Very interesting article.
Submitted by Diane Cohn on May 9, 2008 - 7:41pm.
Lou, I agree wholeheartedly. Sometimes it's better just to puke and be done with it.
Diane Cohn, Realtor
www.renorealtyblog.com
Submitted by Sean OToole on May 9, 2008 - 11:10pm.
I'm 100% with you on orderly liquidation, the need for quick short sale approvals, and that the market can and will absorb this over time.
That said I couldn't disagree more that this crisis is due to "a few million households with deficient long-term financial behaviors, hopelessly incompatible with home ownership."

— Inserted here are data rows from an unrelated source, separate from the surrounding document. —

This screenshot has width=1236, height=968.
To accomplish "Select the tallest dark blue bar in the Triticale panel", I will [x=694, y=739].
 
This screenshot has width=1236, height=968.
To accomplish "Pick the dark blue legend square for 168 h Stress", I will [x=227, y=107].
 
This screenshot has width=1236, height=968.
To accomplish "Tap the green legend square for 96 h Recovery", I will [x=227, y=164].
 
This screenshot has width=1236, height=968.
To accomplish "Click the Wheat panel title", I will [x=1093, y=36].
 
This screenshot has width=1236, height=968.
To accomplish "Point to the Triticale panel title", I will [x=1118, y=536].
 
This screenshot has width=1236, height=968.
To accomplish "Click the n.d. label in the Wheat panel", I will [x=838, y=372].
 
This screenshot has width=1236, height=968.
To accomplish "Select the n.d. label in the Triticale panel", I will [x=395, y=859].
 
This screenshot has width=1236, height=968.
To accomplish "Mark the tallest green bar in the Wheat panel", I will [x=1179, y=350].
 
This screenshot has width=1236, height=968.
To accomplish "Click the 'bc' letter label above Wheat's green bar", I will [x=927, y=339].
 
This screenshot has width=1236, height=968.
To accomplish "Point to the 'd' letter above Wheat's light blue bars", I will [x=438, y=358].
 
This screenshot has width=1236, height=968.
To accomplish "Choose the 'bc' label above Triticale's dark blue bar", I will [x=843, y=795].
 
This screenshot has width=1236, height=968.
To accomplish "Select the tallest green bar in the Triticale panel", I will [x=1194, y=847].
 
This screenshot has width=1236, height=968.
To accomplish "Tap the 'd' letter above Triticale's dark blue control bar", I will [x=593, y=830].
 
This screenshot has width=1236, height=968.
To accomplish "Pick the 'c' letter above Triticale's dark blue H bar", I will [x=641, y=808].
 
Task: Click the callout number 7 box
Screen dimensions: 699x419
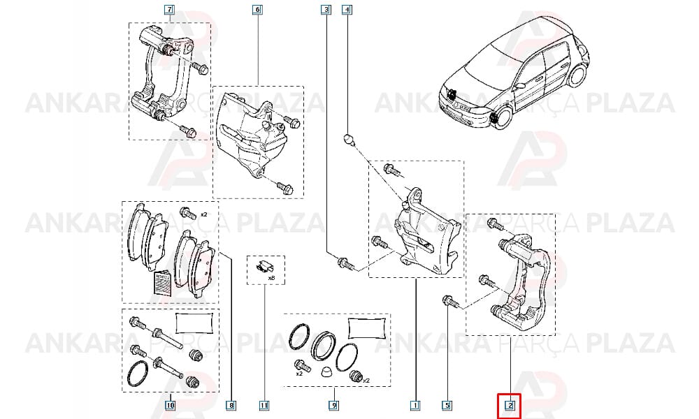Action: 169,9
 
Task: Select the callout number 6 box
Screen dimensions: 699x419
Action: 257,9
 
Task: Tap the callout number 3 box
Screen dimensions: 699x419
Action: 326,9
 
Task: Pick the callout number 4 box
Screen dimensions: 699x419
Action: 347,9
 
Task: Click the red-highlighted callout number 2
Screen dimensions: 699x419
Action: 510,405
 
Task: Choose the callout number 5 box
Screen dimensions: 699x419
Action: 447,405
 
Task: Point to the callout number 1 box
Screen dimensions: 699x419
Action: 415,405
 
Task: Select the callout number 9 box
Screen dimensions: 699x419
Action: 333,405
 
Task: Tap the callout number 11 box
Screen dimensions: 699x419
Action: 264,405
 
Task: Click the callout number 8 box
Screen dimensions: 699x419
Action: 231,405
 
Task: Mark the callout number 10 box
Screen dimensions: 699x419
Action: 170,405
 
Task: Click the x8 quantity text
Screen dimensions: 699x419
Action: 271,279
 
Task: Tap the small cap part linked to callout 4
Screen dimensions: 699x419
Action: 349,140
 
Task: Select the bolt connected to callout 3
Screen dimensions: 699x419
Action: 346,263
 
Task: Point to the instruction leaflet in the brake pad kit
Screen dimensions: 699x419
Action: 163,284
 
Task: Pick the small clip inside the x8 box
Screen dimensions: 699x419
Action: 266,267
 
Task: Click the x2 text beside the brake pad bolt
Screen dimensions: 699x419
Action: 203,214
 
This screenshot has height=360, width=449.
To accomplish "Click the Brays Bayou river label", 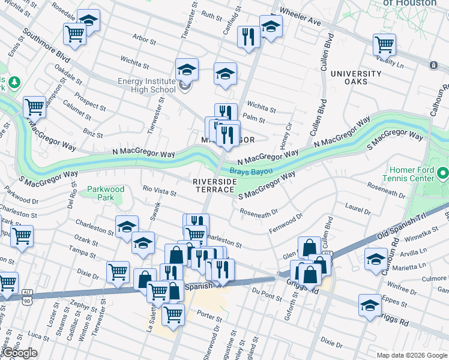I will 250,172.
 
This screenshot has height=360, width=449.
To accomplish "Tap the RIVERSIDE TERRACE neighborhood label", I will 214,185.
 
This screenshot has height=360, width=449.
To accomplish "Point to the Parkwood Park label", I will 105,193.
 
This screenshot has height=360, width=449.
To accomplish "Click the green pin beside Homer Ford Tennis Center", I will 442,174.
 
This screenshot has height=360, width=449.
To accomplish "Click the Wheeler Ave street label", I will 301,19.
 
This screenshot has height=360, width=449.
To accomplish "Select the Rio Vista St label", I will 160,192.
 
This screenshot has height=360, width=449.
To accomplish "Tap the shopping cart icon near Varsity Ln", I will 384,44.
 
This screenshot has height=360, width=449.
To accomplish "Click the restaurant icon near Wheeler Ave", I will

It may feel that way as we have primarily seen subprime foreclosures so far, but alt-A is now gearing up, and PRIME option ARMs held by folks with 700+ FICOs are coming too.
This has nothing to do with borrower ability or even willingness to pay. It has everything to do with prices pushed too high by Wall Street's creation of teaser rates, negative amortization, unrealistic debt-to-income ratios, and risk models that relied on forever appreciation. Bottom line - these products were DESIGNED to sell homes to those that could not afford them.
I'm not suggesting bailouts, but let's at least have the decency to recognize that this problem was created by Wall Street with the blessing of Easy Al Greenspan, NAR, and everyone else who enjoyed the ride up despite the obvious risks. Let's not be so myopic as to now blame those that did what everyone was telling them to do (just think back to Easy Al's ARMs are ok statement, or Lereah's no-bubble books).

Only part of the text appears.